Record set:
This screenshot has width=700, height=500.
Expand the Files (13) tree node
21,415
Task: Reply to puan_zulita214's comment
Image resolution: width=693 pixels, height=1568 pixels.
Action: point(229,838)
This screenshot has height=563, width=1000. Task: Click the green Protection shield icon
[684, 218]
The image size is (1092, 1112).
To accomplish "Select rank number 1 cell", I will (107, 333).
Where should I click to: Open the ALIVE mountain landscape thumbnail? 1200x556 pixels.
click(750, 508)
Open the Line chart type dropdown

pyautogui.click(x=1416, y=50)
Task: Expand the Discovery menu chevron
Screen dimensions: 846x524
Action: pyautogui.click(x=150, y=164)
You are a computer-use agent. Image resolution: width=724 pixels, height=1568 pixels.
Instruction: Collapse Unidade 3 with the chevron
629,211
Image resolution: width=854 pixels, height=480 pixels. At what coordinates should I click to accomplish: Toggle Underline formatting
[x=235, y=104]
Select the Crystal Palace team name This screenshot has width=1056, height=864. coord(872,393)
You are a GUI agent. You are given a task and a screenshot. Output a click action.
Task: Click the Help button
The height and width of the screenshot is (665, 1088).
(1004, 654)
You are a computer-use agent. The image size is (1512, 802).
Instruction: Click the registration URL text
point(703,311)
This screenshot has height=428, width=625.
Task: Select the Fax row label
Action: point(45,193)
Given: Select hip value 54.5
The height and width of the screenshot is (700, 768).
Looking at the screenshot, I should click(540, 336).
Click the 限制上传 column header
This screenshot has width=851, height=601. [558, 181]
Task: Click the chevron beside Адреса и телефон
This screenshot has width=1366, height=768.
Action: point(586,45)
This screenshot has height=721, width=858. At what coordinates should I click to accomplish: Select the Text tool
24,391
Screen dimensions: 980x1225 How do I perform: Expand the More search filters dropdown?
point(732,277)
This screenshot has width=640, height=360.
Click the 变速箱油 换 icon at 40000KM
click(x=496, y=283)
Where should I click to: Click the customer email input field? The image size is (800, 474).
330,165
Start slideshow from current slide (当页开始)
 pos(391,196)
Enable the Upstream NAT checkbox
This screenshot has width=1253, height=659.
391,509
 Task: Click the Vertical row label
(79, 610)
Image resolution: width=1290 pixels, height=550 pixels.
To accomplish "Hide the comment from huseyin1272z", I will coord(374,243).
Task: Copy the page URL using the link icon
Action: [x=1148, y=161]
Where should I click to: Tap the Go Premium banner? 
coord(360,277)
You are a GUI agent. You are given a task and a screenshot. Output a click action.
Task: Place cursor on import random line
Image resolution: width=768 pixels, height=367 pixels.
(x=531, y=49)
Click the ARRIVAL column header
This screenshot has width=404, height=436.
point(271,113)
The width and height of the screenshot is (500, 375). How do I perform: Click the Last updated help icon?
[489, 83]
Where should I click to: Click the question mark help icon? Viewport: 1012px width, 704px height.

Description of the task: Every line of the records should be reproduced exactly.

Answer for the task:
This screenshot has width=700, height=500.
Expand the Files (13) tree node
21,415
Task: Reply to puan_zulita214's comment
Image resolution: width=693 pixels, height=1568 pixels.
Action: point(229,838)
This screenshot has height=563, width=1000. Task: Click the green Protection shield icon
[684, 218]
The image size is (1092, 1112).
To accomplish "Select rank number 1 cell", I will (107, 333).
Where should I click to: Open the ALIVE mountain landscape thumbnail? 1200x556 pixels.
click(750, 508)
Open the Line chart type dropdown

pyautogui.click(x=1416, y=50)
Task: Expand the Discovery menu chevron
Screen dimensions: 846x524
Action: pyautogui.click(x=150, y=164)
You are a computer-use agent. Image resolution: width=724 pixels, height=1568 pixels.
Instruction: Collapse Unidade 3 with the chevron
629,211
Image resolution: width=854 pixels, height=480 pixels. At what coordinates should I click to accomplish: Toggle Underline formatting
[x=235, y=104]
Select the Crystal Palace team name This screenshot has width=1056, height=864. coord(872,393)
You are a GUI agent. You are given a task and a screenshot. Output a click action.
Task: Click the Help button
The height and width of the screenshot is (665, 1088).
(1004, 654)
You are a computer-use agent. The image size is (1512, 802).
Instruction: Click the registration URL text
point(703,311)
This screenshot has height=428, width=625.
Task: Select the Fax row label
Action: point(45,193)
Given: Select hip value 54.5
The height and width of the screenshot is (700, 768).
Looking at the screenshot, I should click(540, 336).
Click the 限制上传 column header
This screenshot has width=851, height=601. [558, 181]
Task: Click the chevron beside Адреса и телефон
This screenshot has width=1366, height=768.
Action: point(586,45)
This screenshot has height=721, width=858. At what coordinates should I click to accomplish: Select the Text tool
24,391
Screen dimensions: 980x1225 How do I perform: Expand the More search filters dropdown?
point(732,277)
This screenshot has width=640, height=360.
Click the 变速箱油 换 icon at 40000KM
click(x=496, y=283)
Where should I click to: Click the customer email input field? The image size is (800, 474).
330,165
Start slideshow from current slide (当页开始)
 pos(391,196)
Enable the Upstream NAT checkbox
This screenshot has width=1253, height=659.
391,509
 Task: Click the Vertical row label
(79, 610)
Image resolution: width=1290 pixels, height=550 pixels.
To accomplish "Hide the comment from huseyin1272z", I will coord(374,243).
Task: Copy the page URL using the link icon
Action: [x=1148, y=161]
Where should I click to: Tap the Go Premium banner? 
coord(360,277)
You are a GUI agent. You are given a task and a screenshot. Output a click action.
Task: Place cursor on import random line
Image resolution: width=768 pixels, height=367 pixels.
(x=531, y=49)
Click the ARRIVAL column header
This screenshot has width=404, height=436.
point(271,113)
The width and height of the screenshot is (500, 375). How do I perform: Click the Last updated help icon?
[489, 83]
Where should I click to: Click the question mark help icon? Viewport: 1012px width, 704px height.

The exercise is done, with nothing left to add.